Why are women still excluded from Nordic combined at the 2026 Olympics?

Originally published in L'Équipe on February 11, 2026

The Nordic combined has been on the Winter Olympic programme since the first Games in 1924, yet it remains the only Olympic winter sport with exclusively male events. Although a women's international circuit has existed since 2016, and female athletes now compete at a high level in both ski jumping and cross‑country skiing, no senior Olympic events for women have been added — neither in Beijing 2022 nor in Milan‑Cortina 2026.

Annika Malacinski, 24, one of the top ten women in the world in Nordic combined, posted on Instagram and TikTok after learning her brother had been selected for the Olympics while she cannot compete there simply because she is female. She and other female competitors point out that they train and travel just as hard as men, yet they face less competition, fewer sponsors, poorer funding and less media coverage. That lack of Olympic prospects feeds a vicious circle: without Olympic places it is harder to attract sponsors and athletes, and without a deeper field and audience the IOC is reluctant to add events.
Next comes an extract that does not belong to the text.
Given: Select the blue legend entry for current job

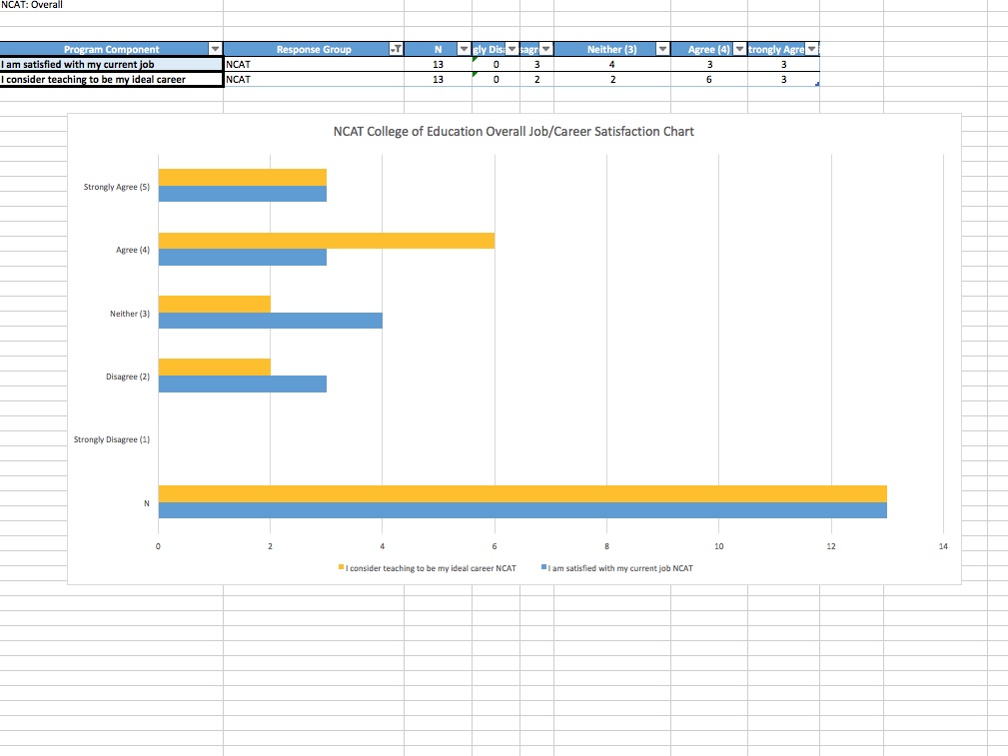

The article notes there is no physical or technical reason for women to be excluded: women already race the same distances in cross‑country skiing at the Olympics, and women's ski jumping has been an Olympic sport since 2014. Women’s Nordic combined only reached the international FIS competition level in 2016 and was included at the 2020 Winter Youth Olympics in Lausanne, but that step has not yet led to senior Olympic inclusion.

More fundamentally, Nordic combined as a whole is under scrutiny. The IOC has repeatedly flagged the discipline for having a limited number of competitive nations, modest popularity and insufficient TV audiences. For Milan‑Cortina 2026 the men’s events were retained because athletes had long been preparing for these Games, but the IOC has announced a "full evaluation" after 2026 and said a decision on inclusion of men’s and women’s Nordic combined for the 2030 Winter Olympics will depend on measurable positive developments in participation and viewership.
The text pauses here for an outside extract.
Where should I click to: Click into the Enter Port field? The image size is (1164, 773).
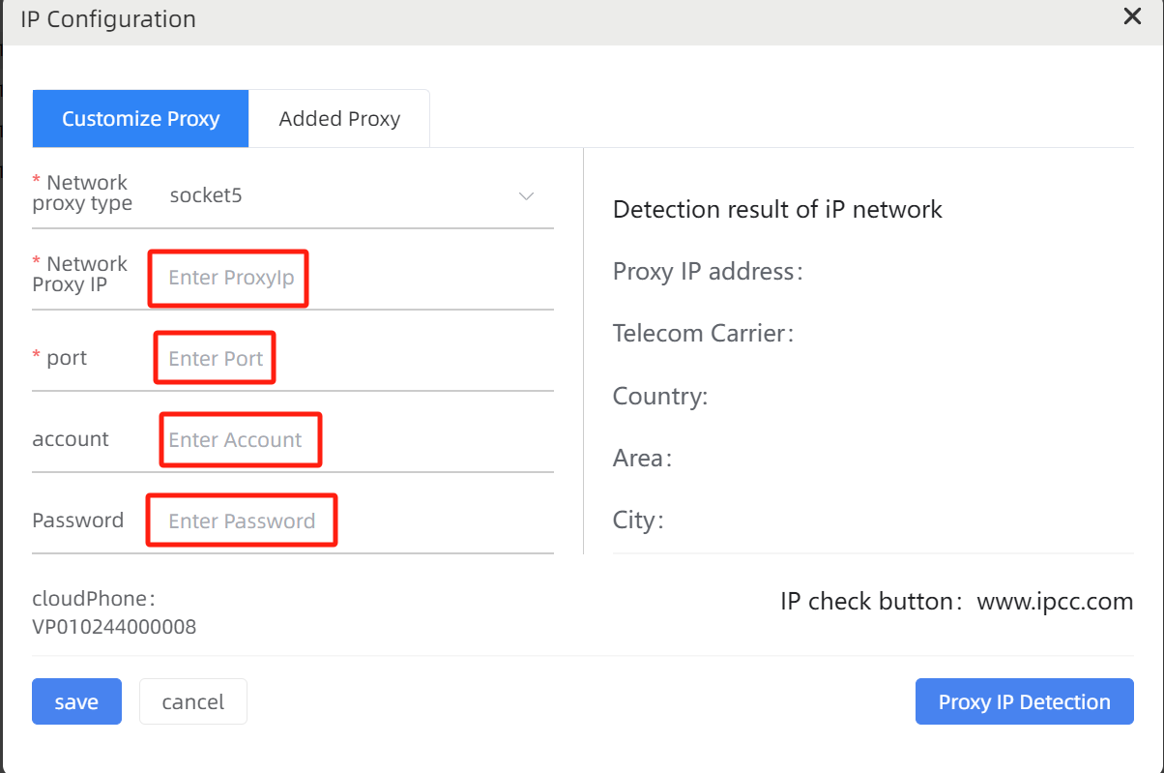(216, 359)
That uncertainty weakens the development of the women's discipline: without a clear Olympic pathway some athletes switch to ski jumping or cross‑country skiing where Olympic spots exist, reducing the talent pool for Nordic combined. French competitor Léna Brocard has also described the difficulty of attracting sponsors when she cannot promise Olympic visibility. The article concludes that unless participation and audiences increase significantly, women — and perhaps the sport as a whole — will struggle to secure a place at future Winter Games.